**RECORDS FOR PROCESSING:**
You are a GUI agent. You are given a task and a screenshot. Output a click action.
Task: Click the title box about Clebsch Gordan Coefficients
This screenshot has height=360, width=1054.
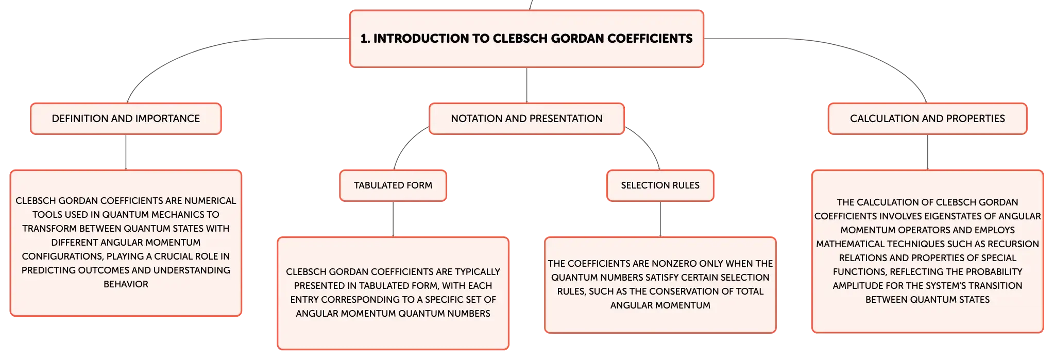526,39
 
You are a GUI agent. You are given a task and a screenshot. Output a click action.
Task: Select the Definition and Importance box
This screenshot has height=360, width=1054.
126,118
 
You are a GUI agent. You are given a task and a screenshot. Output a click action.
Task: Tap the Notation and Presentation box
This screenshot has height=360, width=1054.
526,118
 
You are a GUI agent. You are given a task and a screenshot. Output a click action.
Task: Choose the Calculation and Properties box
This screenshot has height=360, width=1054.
927,118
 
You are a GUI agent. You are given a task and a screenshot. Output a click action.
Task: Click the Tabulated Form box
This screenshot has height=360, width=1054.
393,185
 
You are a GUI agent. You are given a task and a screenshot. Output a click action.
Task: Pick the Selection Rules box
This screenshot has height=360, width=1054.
660,185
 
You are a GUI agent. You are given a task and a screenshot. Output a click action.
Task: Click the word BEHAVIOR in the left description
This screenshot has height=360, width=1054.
126,284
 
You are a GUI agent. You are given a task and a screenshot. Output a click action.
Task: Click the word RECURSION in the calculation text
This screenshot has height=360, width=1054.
1013,244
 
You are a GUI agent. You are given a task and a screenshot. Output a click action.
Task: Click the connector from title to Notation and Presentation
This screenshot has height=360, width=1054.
526,85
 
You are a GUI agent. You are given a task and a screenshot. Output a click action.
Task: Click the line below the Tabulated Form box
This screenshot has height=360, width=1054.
393,219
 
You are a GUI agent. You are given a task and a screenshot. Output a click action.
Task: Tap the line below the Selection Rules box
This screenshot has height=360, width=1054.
660,219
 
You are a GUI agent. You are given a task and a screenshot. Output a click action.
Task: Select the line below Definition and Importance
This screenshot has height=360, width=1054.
126,152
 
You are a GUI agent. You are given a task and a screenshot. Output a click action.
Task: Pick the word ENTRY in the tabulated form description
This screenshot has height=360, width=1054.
304,300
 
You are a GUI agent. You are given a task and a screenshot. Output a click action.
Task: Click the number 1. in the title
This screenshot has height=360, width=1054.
365,39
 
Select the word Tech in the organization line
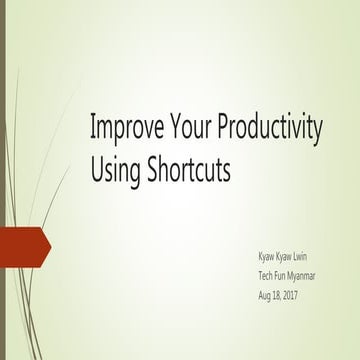pyautogui.click(x=266, y=275)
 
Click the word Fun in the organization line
pyautogui.click(x=285, y=275)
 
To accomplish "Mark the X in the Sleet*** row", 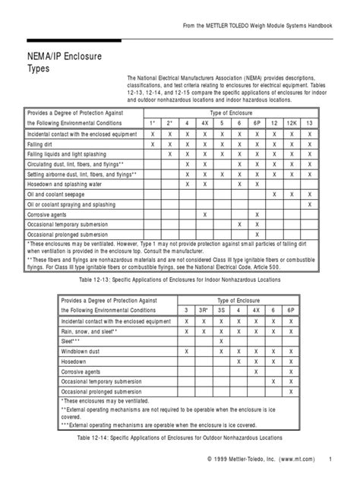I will point(220,341).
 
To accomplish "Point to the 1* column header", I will point(153,122).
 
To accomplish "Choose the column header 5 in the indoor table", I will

**WHAT THE EXERCISE ASKS:** How many of the lines above contain the word "Importance"? Case matters; give only the number.

**RESPONSE TO THIS EXERCISE:** 2